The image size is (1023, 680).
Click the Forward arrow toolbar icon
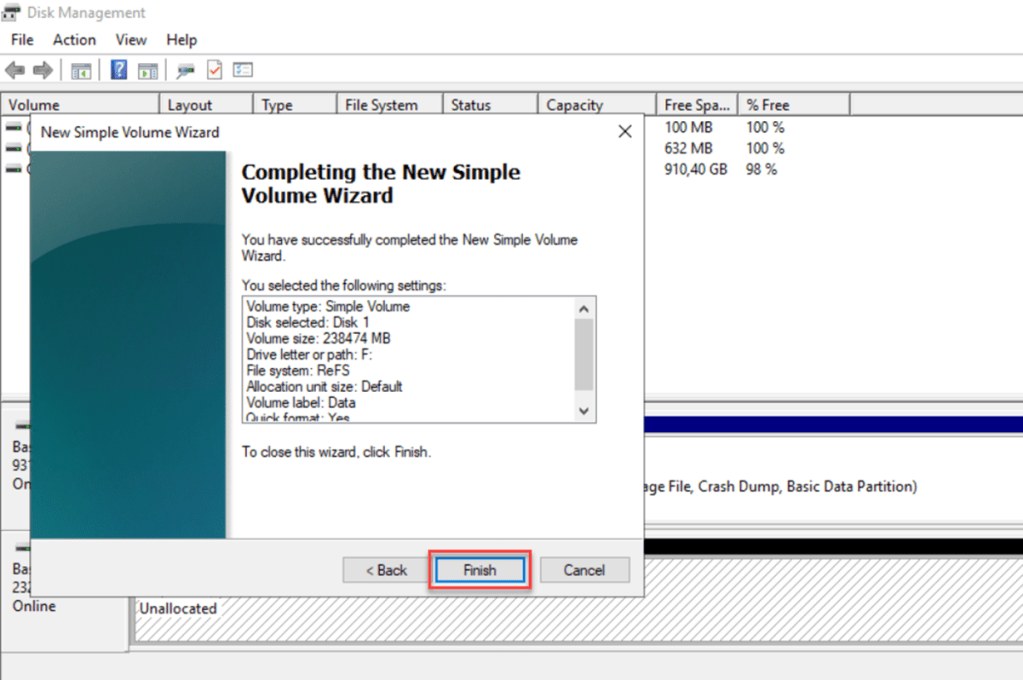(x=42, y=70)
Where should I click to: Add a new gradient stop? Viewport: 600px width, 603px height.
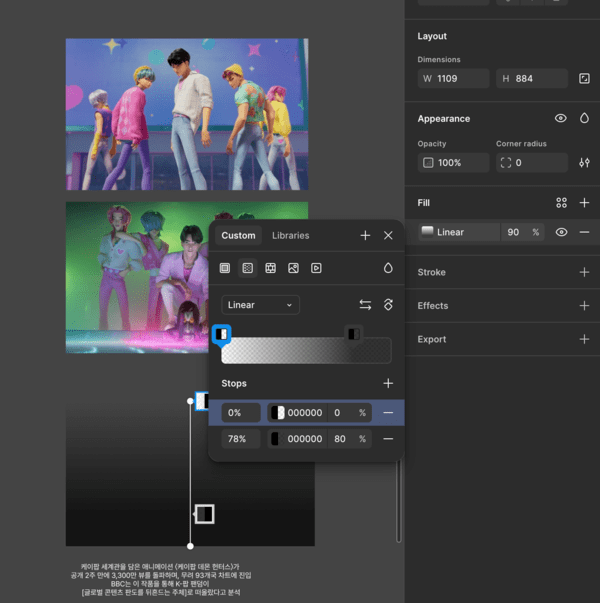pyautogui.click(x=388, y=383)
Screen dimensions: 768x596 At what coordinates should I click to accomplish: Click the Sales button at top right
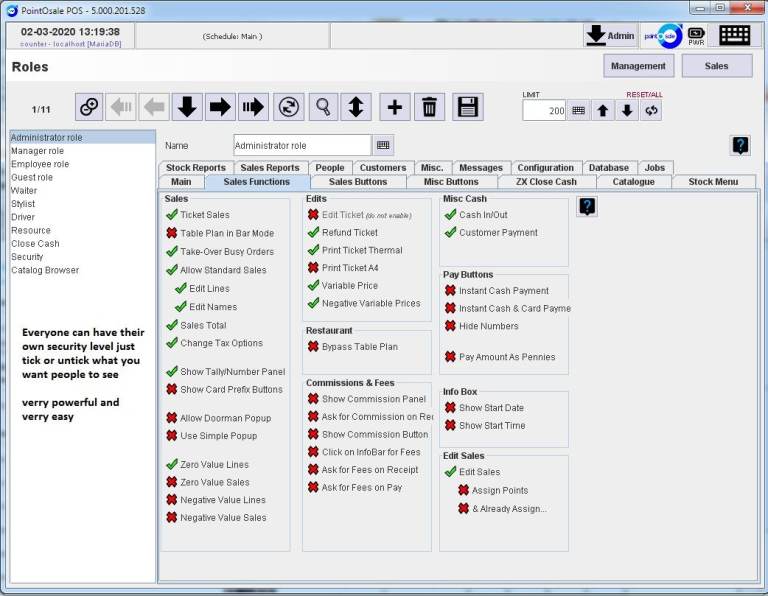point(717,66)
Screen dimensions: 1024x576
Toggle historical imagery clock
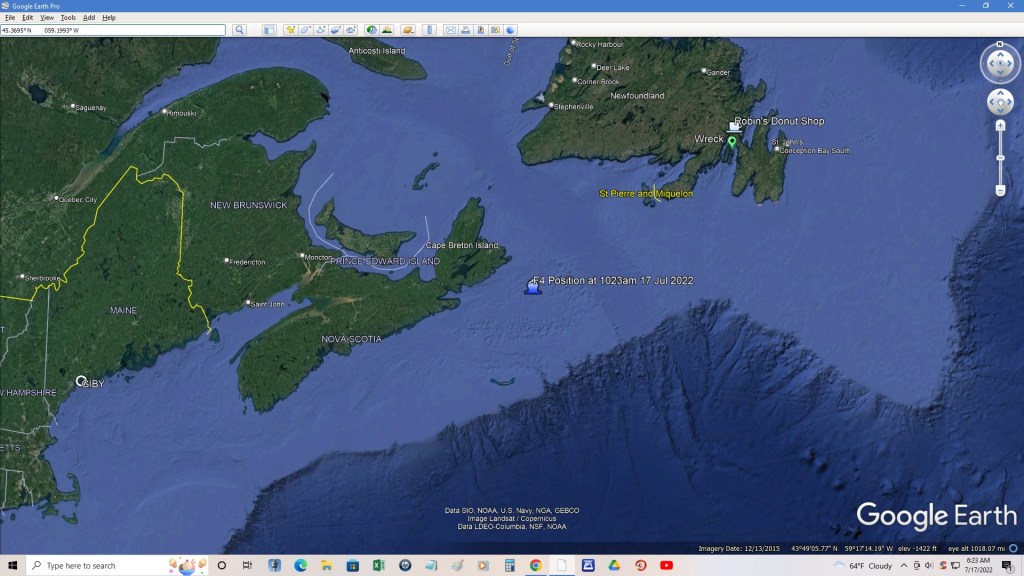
------------------------------
**TASK:** Repeat the data above exactly; images are not part of the copy.

**SOLUTION TO THE PROBLEM:**
The image size is (1023, 680).
Click the Forward arrow toolbar icon
(x=42, y=70)
Where should I click to: Add a new gradient stop? Viewport: 600px width, 603px height.
pyautogui.click(x=388, y=383)
Screen dimensions: 768x596 At what coordinates should I click to accomplish: Click the Sales button at top right
point(717,66)
Screen dimensions: 1024x576
Toggle historical imagery clock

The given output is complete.